[Entries from a data source]
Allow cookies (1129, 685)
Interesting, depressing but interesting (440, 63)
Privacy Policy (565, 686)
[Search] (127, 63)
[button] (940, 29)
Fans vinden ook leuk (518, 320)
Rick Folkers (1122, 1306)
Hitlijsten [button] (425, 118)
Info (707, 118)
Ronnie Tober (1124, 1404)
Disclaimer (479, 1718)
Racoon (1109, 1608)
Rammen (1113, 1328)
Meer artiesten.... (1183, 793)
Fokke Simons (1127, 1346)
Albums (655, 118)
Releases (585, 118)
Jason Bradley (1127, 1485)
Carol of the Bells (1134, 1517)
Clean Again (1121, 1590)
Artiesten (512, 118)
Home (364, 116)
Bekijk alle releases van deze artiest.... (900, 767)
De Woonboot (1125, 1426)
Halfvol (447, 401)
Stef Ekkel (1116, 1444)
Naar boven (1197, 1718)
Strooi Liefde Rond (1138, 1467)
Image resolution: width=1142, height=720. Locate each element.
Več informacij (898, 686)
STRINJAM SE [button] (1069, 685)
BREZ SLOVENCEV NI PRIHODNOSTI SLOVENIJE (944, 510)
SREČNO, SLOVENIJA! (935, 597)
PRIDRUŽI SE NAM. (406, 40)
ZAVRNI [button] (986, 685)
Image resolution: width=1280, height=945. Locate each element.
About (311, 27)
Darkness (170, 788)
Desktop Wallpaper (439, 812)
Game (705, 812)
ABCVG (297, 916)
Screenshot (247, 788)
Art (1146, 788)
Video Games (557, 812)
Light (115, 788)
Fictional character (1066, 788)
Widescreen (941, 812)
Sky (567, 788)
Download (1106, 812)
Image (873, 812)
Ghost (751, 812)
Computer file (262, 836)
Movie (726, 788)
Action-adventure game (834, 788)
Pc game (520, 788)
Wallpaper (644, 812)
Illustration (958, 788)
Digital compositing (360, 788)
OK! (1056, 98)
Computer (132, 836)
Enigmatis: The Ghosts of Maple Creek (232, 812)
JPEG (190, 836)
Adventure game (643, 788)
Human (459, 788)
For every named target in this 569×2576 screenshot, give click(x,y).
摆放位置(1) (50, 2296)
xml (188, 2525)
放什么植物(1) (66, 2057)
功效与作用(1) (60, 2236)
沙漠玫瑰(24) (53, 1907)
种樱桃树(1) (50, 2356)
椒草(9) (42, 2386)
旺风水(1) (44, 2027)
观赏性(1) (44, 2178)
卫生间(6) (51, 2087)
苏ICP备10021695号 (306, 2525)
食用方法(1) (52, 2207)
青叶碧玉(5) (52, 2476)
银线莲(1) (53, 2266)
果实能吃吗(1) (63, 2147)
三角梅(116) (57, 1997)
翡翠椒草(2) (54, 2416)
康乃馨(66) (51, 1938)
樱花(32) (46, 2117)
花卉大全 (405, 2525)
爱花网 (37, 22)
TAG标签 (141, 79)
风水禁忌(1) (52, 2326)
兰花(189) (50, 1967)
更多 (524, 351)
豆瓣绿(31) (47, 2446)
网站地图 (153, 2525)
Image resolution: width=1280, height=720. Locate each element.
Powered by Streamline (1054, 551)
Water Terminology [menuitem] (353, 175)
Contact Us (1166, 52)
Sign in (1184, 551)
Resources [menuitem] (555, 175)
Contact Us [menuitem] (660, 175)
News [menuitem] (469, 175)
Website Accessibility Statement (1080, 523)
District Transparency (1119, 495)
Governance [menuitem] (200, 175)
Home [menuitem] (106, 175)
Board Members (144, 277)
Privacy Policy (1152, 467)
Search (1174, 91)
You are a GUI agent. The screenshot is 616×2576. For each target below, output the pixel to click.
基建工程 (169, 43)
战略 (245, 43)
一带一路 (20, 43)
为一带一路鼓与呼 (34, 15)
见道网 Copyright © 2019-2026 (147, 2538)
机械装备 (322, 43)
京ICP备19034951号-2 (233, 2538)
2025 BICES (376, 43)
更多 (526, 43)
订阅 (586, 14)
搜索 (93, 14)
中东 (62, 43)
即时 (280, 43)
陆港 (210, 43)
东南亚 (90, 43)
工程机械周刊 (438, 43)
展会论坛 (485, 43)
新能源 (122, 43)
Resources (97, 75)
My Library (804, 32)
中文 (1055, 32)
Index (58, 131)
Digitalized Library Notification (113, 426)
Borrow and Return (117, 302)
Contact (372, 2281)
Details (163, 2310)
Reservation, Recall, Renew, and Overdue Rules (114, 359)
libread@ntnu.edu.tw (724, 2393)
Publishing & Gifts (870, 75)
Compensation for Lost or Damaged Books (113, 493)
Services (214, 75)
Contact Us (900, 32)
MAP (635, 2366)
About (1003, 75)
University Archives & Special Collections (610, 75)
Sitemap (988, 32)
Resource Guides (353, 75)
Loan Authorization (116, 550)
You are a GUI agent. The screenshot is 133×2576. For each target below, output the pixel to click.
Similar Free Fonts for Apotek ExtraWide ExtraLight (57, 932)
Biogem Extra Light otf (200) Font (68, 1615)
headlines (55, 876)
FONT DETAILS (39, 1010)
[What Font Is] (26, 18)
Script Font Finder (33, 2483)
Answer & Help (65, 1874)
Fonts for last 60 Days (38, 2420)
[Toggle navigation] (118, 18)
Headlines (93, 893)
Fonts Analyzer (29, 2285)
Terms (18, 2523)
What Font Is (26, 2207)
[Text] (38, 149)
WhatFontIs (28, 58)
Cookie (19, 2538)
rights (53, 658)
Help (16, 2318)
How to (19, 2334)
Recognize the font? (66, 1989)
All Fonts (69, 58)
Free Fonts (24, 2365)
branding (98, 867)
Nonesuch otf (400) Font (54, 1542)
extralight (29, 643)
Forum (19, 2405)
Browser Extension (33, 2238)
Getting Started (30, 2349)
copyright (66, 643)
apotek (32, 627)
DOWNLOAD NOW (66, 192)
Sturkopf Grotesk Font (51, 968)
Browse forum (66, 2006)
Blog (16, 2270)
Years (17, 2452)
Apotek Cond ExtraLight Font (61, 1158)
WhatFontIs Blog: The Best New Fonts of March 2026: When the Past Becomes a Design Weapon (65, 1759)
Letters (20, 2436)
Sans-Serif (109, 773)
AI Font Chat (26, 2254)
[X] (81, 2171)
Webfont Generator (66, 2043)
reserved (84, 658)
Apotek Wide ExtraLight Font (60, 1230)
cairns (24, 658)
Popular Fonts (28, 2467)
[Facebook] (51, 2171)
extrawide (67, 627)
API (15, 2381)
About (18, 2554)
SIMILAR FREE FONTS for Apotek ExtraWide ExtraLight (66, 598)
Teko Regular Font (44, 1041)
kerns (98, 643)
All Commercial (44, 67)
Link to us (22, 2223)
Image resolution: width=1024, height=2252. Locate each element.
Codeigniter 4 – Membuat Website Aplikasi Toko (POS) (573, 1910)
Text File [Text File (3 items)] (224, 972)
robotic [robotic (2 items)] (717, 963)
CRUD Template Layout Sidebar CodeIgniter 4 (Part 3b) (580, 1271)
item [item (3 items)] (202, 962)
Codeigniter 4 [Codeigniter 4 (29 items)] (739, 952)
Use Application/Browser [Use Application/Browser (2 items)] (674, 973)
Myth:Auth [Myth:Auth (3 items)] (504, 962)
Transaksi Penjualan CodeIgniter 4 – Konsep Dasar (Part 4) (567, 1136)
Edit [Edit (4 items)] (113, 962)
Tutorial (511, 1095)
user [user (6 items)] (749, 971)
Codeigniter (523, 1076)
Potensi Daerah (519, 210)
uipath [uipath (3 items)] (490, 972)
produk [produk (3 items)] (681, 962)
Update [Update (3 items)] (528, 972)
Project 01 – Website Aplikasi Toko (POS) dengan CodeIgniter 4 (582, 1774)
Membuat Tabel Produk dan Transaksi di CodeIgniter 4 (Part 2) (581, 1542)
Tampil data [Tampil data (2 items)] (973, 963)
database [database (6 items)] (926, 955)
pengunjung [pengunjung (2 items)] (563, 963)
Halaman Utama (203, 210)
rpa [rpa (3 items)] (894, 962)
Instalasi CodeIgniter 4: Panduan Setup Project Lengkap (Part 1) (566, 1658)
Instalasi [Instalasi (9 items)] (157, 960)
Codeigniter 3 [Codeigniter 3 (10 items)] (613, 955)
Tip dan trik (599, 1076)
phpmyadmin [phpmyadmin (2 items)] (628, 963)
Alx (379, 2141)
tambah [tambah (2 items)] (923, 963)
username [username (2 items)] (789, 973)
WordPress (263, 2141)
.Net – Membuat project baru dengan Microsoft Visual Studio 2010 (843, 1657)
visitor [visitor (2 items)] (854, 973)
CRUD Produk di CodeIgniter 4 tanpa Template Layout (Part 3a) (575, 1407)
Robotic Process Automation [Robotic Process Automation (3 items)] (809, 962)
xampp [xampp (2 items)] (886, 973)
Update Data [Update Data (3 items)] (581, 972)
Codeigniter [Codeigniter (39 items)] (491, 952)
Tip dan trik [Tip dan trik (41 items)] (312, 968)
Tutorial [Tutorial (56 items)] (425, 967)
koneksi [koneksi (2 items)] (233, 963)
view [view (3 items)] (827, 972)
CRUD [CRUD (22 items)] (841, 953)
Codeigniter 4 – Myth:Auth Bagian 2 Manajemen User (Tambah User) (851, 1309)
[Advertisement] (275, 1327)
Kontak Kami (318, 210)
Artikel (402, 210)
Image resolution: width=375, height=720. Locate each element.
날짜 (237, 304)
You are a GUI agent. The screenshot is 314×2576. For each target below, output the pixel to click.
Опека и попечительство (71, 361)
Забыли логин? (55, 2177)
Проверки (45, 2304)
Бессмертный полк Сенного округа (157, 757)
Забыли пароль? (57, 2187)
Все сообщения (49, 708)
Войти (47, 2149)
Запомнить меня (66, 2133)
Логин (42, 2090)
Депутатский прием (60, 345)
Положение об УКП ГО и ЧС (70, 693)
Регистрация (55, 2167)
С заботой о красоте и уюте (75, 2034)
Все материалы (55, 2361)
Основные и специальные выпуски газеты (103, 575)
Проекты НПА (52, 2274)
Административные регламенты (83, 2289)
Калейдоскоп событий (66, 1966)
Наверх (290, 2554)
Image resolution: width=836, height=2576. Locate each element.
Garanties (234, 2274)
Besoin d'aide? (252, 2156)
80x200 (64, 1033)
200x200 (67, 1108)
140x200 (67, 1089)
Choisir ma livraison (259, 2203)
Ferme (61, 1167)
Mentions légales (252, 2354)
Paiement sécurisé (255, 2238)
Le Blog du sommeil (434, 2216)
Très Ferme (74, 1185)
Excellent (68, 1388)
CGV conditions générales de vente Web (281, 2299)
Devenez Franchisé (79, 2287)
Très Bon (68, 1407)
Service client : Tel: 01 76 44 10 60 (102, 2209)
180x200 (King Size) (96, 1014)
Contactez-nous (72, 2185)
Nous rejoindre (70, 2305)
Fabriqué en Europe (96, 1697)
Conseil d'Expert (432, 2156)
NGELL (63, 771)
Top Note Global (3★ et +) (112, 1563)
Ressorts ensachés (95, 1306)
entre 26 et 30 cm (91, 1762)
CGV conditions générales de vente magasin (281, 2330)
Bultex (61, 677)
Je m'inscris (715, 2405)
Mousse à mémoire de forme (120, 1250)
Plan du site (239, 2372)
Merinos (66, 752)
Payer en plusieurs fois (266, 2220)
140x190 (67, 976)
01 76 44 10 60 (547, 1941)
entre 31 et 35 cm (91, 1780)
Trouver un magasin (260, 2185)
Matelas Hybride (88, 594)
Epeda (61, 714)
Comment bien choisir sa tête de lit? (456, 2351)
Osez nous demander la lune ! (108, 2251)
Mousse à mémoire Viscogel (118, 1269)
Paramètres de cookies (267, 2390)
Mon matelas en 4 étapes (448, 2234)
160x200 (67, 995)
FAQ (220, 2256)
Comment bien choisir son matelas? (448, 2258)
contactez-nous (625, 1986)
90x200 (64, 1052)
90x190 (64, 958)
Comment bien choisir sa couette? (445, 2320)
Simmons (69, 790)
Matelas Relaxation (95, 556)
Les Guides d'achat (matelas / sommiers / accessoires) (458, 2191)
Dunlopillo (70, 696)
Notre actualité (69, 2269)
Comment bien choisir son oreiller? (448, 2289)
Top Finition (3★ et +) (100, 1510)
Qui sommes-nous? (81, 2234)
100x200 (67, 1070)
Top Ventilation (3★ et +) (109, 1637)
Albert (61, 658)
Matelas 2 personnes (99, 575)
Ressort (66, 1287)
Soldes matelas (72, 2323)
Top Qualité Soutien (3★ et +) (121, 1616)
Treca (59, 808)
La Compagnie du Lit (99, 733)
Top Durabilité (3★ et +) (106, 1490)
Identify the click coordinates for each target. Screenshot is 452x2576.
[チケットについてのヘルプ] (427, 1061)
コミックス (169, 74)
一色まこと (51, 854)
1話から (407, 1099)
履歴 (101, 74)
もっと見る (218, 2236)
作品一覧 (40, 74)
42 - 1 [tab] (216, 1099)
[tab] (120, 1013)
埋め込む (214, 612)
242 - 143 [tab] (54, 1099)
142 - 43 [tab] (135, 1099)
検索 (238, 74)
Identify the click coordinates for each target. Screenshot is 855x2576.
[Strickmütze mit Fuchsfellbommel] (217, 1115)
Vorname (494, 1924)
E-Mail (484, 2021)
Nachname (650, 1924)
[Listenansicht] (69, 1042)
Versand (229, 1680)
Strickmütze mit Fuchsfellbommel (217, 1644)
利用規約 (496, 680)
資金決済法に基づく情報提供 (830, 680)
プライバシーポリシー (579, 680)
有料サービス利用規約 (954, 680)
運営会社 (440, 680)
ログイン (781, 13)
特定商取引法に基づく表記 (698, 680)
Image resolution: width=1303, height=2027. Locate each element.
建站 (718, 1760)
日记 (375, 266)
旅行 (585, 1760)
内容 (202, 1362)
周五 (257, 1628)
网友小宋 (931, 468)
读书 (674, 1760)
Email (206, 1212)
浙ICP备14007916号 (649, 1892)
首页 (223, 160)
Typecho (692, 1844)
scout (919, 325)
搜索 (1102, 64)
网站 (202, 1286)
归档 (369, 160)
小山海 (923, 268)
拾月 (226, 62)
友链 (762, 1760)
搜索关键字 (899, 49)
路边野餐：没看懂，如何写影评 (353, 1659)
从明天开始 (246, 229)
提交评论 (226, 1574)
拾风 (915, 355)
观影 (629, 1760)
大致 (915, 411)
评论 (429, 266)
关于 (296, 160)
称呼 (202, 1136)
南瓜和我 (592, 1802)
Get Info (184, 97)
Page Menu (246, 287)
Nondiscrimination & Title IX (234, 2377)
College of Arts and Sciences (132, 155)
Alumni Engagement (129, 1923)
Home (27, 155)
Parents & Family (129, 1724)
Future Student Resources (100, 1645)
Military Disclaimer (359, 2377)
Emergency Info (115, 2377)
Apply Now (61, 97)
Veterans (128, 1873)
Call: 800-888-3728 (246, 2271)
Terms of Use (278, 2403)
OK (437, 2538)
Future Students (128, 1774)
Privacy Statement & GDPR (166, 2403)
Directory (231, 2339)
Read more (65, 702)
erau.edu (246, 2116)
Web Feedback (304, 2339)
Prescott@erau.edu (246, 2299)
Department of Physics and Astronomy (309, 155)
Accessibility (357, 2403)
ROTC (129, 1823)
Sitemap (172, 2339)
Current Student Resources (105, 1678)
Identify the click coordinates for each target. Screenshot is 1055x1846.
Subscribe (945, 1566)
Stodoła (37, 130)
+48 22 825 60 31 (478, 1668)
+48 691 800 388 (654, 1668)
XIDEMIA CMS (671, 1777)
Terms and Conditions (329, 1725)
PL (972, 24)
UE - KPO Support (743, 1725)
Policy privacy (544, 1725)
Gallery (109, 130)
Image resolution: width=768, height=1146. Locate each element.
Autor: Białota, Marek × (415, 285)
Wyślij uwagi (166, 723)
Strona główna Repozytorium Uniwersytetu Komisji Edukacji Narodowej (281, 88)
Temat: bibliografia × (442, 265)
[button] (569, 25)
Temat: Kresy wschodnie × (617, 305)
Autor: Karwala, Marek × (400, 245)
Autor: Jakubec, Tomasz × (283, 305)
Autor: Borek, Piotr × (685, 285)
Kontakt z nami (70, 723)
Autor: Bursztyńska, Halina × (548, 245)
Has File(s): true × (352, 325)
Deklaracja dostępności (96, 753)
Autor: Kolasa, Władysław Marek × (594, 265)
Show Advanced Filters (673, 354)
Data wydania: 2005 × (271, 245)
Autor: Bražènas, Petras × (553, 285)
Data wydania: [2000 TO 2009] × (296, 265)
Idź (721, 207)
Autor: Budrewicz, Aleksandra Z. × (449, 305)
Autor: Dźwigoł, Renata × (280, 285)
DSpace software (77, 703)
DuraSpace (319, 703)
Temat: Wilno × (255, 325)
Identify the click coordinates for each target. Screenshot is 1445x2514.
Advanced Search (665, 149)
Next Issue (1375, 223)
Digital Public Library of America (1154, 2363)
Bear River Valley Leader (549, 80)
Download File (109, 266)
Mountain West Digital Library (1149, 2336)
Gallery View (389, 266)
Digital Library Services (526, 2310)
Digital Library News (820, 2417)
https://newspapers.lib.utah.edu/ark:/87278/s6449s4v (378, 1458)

• Task requirements
Please write out the entries unchanged, starting at the line that contains "网站地图 (153, 2525)" and ending after the line that contains "Search (1174, 91)".

• Answer below
网站地图 (153, 2525)
Image resolution: width=1280, height=720. Locate each element.
Powered by Streamline (1054, 551)
Water Terminology [menuitem] (353, 175)
Contact Us (1166, 52)
Sign in (1184, 551)
Resources [menuitem] (555, 175)
Contact Us [menuitem] (660, 175)
News [menuitem] (469, 175)
Website Accessibility Statement (1080, 523)
District Transparency (1119, 495)
Governance [menuitem] (200, 175)
Home [menuitem] (106, 175)
Board Members (144, 277)
Privacy Policy (1152, 467)
Search (1174, 91)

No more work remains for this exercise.